# $\displaystyle\int_0^\infty\frac{e^{-2x}x}{(1+e^{-x})^4} \mathrm{d}x=\frac16\left(\ln2-\frac14\right)$. But I don't know how my calculation went wrong

Let $$e^{-x}=:t$$,
get $$\def\dd{\mathrm{d}} x=-\ln t,\, \dd x = -\dfrac1t \dd t;\; t\colon1\!\backsim\!0$$,
hence \def\dd{\mathrm{d}} \begin{align*} I &= \int_1^0 \frac{t\ln t}{(1+t)^4}\dd t \\ &= \frac13\int_0^1 t\ln t\,\dd(1+t)^{-3} \\ &= \underbrace{\frac13\left.\frac{t\ln t}{(1+t)^3}\right|_0^1}_{\kern.48em=~0} +\frac13\int_1^0 (1+\ln t)(1+t)^{-3}\dd t \\ &= \frac16\int_0^1 (1+\ln t)\,\dd(1+t)^{-2} \\ &= \frac16\,\underbrace{\!\left.\frac{1+\ln t}{(1+t)^2}\right|_0^1}_{=\raise{-0.05em}{\large\frac14}-1{\color{#F03}{-\ln0}}} +\frac16\int_1^0 \frac{\dd t}{t(1+t)^2}. \end{align*}

(The part marked in $$\color{#F03}{\text{red}}$$ is exactly the strange and possibly wrong part)

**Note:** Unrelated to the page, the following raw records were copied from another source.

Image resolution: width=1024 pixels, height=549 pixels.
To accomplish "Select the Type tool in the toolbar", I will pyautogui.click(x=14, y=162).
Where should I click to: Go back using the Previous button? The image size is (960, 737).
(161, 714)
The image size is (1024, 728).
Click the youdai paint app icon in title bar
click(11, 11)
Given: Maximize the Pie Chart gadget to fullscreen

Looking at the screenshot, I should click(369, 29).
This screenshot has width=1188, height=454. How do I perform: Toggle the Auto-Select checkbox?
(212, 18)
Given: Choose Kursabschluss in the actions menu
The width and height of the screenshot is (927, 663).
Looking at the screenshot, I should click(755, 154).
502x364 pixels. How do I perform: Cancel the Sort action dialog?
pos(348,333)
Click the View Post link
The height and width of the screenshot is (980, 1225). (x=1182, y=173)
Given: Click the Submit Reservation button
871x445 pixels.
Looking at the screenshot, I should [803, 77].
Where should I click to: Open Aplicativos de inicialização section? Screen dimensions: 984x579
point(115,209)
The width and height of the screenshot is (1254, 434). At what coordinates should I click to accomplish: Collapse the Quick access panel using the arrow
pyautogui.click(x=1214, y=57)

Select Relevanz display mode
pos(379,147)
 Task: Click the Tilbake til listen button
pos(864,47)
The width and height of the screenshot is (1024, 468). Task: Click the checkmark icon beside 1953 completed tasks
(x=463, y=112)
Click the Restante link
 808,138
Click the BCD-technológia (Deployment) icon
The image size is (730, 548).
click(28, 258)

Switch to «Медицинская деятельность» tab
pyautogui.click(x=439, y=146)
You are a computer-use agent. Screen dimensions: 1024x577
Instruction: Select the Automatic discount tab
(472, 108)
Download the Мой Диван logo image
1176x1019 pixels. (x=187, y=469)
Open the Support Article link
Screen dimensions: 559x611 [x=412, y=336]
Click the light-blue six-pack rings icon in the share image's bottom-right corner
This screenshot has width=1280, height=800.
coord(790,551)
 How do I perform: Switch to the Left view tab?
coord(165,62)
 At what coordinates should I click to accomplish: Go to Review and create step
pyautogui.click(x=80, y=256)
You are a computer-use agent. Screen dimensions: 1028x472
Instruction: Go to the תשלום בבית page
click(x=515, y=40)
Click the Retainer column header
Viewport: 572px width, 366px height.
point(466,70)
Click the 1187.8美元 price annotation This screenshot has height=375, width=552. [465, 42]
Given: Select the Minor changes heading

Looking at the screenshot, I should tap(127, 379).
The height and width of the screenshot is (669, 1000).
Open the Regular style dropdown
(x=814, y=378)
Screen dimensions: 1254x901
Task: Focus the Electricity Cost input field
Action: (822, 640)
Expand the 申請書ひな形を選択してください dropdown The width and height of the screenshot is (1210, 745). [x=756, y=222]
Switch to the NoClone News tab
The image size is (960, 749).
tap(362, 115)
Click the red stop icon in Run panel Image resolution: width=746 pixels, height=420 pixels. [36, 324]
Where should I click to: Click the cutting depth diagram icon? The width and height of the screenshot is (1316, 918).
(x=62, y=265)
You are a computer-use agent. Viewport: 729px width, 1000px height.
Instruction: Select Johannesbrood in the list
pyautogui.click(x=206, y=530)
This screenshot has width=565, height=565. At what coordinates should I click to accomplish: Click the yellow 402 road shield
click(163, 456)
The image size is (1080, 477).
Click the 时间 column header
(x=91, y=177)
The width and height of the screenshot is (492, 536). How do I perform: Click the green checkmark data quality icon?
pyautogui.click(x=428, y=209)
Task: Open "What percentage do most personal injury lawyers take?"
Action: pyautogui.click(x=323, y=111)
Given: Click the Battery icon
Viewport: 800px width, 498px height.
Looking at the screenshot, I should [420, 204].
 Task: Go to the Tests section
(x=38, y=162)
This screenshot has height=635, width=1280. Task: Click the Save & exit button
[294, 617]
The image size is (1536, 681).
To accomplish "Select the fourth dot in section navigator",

As to $$\displaystyle I_1 = \int_1^0 \frac{\mathrm{d}t}{t(1+t)^2}$$,
let $$t=\dfrac1u$$,
get $$\def\dd{\mathrm{d}} u=\dfrac1t,\, \dd t = -u^{-2}\dd u;\; u\colon1\!\backsim\!\infty$$,
hence \def\dd{\mathrm{d}} \begin{align*} I_1 &= \int_\infty^1 \frac{u}{(1+u)^2}\dd u \\ &= \int_\infty^1 \frac{(1+u)-1}{(1+u)^2}\dd u \\ &= \int_\infty^1 \frac{\dd(1+u)}{1+u} - \int_\infty^1 \frac{\dd(1+u)}{(1+u)^2} \\ &= \biggl.\ln(1+u)\biggr|_\infty^1 + \left.\frac1{1+u}\right|_\infty^1 \\ &= \ln2 {\color{#F03}{-\ln(1+\infty)}} + \frac12. \end{align*}

Therefore \begin{align*} I &= \frac16\left(\frac14-1-\ln0 + \ln2-\ln(1+\infty)+\frac12\right) \\ &= \frac16\left(\ln2-\frac14\right) {\color{#F03}{-\frac16\ln(0\cdot\infty)}}. \end{align*}

(And it would be great if there was a faster way to solve it!)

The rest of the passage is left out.